SENATE BUDGET AND APPROPRIATIONS COMMITTEE

 

STATEMENT TO

 

[First Reprint]

ASSEMBLY, No. 1415

 

with Senate committee amendments

 

STATE OF NEW JERSEY

 

DATED: MARCH 18, 1996

 

      The Senate Budget and Appropriations Committee reports favorably Assembly Bill No. 1415 (1R) with amendments.

      Assembly Bill No. 1415 (1R), as amended, establishes the Business Employment Incentive Program to be administered by the Economic Development Authority to make direct payments in the form of grants to attract businesses creating new jobs in the State. The amount of an employment incentive grant will equal a percentage, between 10% and 80%, of the total amount of State income taxes withheld by the business during a calendar year for the new employees hired. The employment incentive can be authorized for a fixed number of years, not to exceed 10.

      The grants under this bill will not be disbursed in any year until the new income tax revenues received from the business during the year equal or exceed the amount of the grant, and grant amounts are further limited by their interaction with other grant programs.

      In addition, the bill grants a sales and use tax exemption for certain property purchased by a provider of cable/satellite television program services, whether the provider is licensed by the Federal Communications Commission or not.

       This bill, as amended and reported by this committee, is identical to Senate Bill No. 471 (1R) of 1996 (Kyrillos/Ciesla) as amended and reported by this committee on March 18, 1996.

 

COMMITTEE AMENDMENTS:

      The committee amended the bill to include a provision in section 5 of the bill that will allow cooperative associations to apply for grants under this bill on behalf of their members. Cooperative exchange as used in the bill will include financial, stock or commodities exchanges.

      In addition, the committee amended the bill to create a new section 18 that will provide a sales and use tax exemption for certain property purchased by a provider of cable/satellite television services, whether licensed by the Federal Communications Commission or not. The amendment would provide a sales and use tax exemption for certain purchases by providers of cable/satellite program services, news (including business news), sports, information or entertainment programming, on-line content and information services and interactive services similar to the exemption recently enacted for radio and television commercial broadcasters and an existing exemption for the newspaper industry.
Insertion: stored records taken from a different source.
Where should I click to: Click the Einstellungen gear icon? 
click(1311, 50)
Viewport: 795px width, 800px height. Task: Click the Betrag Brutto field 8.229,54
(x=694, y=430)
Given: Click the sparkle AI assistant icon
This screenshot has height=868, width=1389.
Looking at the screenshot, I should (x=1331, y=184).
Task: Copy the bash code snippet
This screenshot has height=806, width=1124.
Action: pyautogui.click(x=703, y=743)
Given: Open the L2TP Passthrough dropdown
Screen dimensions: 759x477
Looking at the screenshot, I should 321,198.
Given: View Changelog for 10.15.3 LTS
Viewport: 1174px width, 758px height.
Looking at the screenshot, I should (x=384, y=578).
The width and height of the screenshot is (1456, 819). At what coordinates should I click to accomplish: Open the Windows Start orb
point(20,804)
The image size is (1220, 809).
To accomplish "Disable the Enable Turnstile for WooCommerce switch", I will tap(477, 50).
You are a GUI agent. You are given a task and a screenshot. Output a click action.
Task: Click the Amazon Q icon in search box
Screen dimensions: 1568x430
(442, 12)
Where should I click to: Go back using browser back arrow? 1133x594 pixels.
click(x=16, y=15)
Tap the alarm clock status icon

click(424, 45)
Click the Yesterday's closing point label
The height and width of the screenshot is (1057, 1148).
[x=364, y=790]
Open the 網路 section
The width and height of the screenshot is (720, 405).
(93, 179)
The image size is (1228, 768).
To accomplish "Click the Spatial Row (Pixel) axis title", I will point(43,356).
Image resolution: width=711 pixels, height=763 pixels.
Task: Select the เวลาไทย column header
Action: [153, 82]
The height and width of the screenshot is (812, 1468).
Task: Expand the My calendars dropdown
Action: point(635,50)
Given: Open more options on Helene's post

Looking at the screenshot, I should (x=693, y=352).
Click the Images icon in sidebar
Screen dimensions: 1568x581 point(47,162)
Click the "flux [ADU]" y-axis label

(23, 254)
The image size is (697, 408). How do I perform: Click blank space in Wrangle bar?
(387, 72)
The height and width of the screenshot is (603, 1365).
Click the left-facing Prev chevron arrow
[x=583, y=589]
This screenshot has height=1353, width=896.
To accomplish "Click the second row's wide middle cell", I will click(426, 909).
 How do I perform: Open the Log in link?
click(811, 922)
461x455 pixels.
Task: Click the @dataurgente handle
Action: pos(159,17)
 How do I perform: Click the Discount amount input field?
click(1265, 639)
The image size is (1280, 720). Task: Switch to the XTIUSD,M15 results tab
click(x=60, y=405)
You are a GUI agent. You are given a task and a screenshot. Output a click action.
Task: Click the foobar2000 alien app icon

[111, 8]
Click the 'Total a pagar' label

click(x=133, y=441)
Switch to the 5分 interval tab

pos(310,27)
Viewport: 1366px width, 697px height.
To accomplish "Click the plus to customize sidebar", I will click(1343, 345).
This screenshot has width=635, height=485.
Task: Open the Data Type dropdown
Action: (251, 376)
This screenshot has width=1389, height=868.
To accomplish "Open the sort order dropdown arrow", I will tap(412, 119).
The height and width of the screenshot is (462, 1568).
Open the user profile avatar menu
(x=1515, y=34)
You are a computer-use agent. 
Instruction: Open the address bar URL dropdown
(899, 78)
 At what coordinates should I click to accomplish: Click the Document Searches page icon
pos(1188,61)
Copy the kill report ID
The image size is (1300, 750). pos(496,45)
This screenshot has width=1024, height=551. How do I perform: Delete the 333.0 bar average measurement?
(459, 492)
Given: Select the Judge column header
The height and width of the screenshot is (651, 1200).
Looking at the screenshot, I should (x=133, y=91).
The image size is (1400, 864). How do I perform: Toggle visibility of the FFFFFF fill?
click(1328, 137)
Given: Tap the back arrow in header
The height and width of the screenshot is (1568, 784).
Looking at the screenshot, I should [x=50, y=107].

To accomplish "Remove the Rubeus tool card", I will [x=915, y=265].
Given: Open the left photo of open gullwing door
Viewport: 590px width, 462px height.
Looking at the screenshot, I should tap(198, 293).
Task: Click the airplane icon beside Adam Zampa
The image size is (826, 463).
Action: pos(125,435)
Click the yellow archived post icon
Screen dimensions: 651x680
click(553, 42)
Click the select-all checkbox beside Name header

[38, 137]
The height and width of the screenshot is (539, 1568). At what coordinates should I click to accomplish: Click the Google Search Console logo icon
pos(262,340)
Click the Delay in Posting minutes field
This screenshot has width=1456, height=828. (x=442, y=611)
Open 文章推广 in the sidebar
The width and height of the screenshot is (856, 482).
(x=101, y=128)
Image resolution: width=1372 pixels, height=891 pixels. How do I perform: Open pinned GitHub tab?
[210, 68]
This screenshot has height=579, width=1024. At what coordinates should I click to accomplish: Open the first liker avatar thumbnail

      According to the sponsor of the companion Senate bill who proposed the amendment, the proliferation of cable/satellite program services, news, sports, or entertainment programming, together with advances in technology and the availability of personal computers, have led to the expansion, development and creation of various sources of production, distribution and transmission of information. All of these media share a common goal among themselves and with commercial radio and television broadcasting and newspapers and all compete for advertising and subscriber revenue and market share. This exemption would remove the disparate treatment among similar forms of the media industry and enhance the State's ability to attract these emerging and expanding hji-tech segments of the media industry and provide additional jobs to the state.

 

FISCAL IMPACT:

      The bill makes a fiscal year 1996 General Fund appropriation to the Economic Development Authority of an unspecified amount as needed to fund the employment incentive program under this bill; the amount of the appropriation may not exceed the amount of income tax revenues generated from the new jobs created by the grant recipients.

      The Office of Legislative Services cannot project the number of new jobs that will be created under the incentives of the bill, the percentage and period of incentive that will be a material factor in decisions to create jobs, or the wage levels of the jobs that will be created. An estimate of the cost of the program cannot be made at this time.

      Finally, because the sales and use tax exemption was added to the bill during the meeting, an estimate of its impact on State revenues was not available as of the date of this statement.